古代女軍醫

第七十三章一起逛街吧

第七十三章

老曹拍拍何素雪手背,將糖塊納入口中,“呵呵,好,謝謝閨女。”

一聽說這糖能治爺爺的咳嗽,冬生舔過的那顆也不吃了,在袖子上擦了擦上面的口水,準備放回荷包里去,喉頭卻在不斷滾動。

何素雪一巴掌輕拍到冬生手臂上,“你都舔過了,哪能放回去,別把糖都弄壞了,趕緊吃掉。”

“哦。”冬生有了借口,不糾結了,馬上把糖塊塞進嘴巴,腮幫子鼓起一個小包,樂得眼睛都瞇起來。

何素雪讓冬生把荷包放在陰涼干燥的地方,如果曹爺爺吃得好,再去找藥鋪拿,老曹和冬生只是笑,卻不接話。

何素雪心知曹家人身份低微卻有傲骨,想著他們不會主動去要東西,還是自己隔段時間過來送一趟。

眼看著鞋子不冒水汽了,快烤干了,何素雪便坐不住了,讓冬生出去找找他二叔,這是把趙本真帶到哪里去啦。

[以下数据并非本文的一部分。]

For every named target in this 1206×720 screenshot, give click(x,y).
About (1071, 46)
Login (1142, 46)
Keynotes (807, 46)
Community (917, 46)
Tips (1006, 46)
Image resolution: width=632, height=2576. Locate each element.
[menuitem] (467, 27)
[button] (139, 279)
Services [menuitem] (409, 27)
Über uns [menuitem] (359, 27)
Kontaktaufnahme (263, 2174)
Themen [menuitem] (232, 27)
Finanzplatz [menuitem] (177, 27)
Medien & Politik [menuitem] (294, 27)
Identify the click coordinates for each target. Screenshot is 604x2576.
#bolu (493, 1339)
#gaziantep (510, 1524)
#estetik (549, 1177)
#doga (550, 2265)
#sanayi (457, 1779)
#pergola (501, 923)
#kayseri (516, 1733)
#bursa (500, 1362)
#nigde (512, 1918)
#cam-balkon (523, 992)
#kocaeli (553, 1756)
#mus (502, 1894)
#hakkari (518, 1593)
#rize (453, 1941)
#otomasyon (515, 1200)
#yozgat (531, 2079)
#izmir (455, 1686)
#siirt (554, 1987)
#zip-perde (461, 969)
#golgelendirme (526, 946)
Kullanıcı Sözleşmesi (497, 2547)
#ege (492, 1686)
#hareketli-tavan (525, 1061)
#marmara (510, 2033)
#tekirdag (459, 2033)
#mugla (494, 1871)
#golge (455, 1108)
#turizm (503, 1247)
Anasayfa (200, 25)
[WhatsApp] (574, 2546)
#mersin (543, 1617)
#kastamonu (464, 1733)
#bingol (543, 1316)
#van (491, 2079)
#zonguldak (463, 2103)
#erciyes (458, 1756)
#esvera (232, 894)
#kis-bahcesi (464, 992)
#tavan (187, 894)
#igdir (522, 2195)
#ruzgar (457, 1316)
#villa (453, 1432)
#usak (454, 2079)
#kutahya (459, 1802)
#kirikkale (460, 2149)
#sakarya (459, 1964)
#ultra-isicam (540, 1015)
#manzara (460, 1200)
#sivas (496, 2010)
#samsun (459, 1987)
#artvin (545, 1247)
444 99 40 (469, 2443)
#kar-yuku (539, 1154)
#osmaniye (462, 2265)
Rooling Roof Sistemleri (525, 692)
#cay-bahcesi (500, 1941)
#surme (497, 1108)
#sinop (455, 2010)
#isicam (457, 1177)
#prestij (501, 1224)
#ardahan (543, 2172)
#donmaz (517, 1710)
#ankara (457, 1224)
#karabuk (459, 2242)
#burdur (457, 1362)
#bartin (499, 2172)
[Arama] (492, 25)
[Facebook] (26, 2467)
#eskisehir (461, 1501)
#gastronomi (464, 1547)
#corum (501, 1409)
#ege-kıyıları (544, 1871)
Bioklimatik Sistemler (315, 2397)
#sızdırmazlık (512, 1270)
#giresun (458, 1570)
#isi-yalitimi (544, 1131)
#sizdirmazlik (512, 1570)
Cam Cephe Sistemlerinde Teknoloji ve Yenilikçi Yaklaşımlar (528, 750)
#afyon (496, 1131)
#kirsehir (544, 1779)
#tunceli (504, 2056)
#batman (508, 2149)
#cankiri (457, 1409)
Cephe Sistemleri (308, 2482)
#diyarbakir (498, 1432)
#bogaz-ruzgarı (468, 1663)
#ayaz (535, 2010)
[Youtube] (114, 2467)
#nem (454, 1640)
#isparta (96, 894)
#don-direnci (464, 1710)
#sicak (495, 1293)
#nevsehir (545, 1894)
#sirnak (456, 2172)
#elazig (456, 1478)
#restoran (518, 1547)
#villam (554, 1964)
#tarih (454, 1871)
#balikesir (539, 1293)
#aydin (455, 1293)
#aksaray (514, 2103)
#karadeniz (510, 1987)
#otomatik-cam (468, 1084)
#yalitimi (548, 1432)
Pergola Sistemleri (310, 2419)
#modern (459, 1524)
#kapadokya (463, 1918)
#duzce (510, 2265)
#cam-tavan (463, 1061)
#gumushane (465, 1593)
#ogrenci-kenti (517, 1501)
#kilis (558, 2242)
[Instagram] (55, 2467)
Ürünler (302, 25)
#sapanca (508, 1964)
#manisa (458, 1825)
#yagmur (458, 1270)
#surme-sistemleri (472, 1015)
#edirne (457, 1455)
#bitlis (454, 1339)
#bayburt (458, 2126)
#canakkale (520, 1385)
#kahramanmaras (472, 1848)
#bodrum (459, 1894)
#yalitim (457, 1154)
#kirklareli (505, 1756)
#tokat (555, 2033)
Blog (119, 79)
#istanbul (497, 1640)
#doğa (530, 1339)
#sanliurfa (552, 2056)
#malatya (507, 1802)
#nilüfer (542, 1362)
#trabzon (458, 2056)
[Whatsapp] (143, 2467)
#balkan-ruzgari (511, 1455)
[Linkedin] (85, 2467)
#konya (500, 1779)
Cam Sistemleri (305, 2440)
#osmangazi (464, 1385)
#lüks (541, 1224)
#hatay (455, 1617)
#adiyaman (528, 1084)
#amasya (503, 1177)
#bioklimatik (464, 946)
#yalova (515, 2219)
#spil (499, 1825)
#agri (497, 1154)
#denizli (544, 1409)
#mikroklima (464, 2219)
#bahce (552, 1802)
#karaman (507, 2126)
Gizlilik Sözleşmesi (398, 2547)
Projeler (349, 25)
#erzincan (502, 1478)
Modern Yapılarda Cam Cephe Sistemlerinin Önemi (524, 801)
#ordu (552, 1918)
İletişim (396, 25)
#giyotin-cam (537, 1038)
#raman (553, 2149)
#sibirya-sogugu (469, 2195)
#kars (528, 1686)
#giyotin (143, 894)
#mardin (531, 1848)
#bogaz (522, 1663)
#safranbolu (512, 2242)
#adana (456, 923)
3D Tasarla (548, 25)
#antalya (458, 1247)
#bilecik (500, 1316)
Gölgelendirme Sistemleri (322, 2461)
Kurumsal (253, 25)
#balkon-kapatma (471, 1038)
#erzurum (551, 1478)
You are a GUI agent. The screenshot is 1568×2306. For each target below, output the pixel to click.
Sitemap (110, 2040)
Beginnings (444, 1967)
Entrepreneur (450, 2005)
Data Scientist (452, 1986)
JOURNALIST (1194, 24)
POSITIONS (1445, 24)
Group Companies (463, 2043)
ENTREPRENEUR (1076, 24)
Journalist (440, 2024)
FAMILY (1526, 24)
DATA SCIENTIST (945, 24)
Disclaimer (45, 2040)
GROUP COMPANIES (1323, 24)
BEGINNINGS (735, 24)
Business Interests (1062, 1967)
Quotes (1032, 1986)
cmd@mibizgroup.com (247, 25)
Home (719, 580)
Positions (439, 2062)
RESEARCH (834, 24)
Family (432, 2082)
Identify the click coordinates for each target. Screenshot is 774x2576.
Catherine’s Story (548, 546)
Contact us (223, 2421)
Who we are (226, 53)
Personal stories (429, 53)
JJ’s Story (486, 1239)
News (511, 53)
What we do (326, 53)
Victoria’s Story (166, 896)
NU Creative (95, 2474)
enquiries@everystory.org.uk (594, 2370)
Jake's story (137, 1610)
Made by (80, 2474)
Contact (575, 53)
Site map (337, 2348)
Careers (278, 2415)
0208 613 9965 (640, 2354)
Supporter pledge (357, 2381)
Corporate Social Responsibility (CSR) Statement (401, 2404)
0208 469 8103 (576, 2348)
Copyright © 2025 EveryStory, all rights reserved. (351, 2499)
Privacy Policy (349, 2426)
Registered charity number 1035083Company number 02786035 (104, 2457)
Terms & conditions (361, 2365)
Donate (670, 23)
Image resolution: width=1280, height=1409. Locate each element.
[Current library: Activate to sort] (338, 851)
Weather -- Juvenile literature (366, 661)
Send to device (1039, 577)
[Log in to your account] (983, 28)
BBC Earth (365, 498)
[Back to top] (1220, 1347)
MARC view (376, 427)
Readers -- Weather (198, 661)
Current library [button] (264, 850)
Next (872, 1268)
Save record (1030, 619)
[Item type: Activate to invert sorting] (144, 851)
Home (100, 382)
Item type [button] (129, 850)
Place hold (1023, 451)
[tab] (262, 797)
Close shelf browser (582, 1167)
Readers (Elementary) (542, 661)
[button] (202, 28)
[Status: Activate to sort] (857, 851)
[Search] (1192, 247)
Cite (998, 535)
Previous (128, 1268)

冬生晃到門口就回來了,“那個哥哥在和我二叔說話,就在院子里,沒走遠。”

“他叫趙本真。”何素雪說道,心想可能趙本真的兵營就在七里屯附近,跟衛所的士兵混熟了,這交際能力杠杠滴嘛。

從老曹家出來,冬生一直送到街口,何素雪走了一段回頭看,那黑黑瘦瘦的小人兒還靠在墻角處。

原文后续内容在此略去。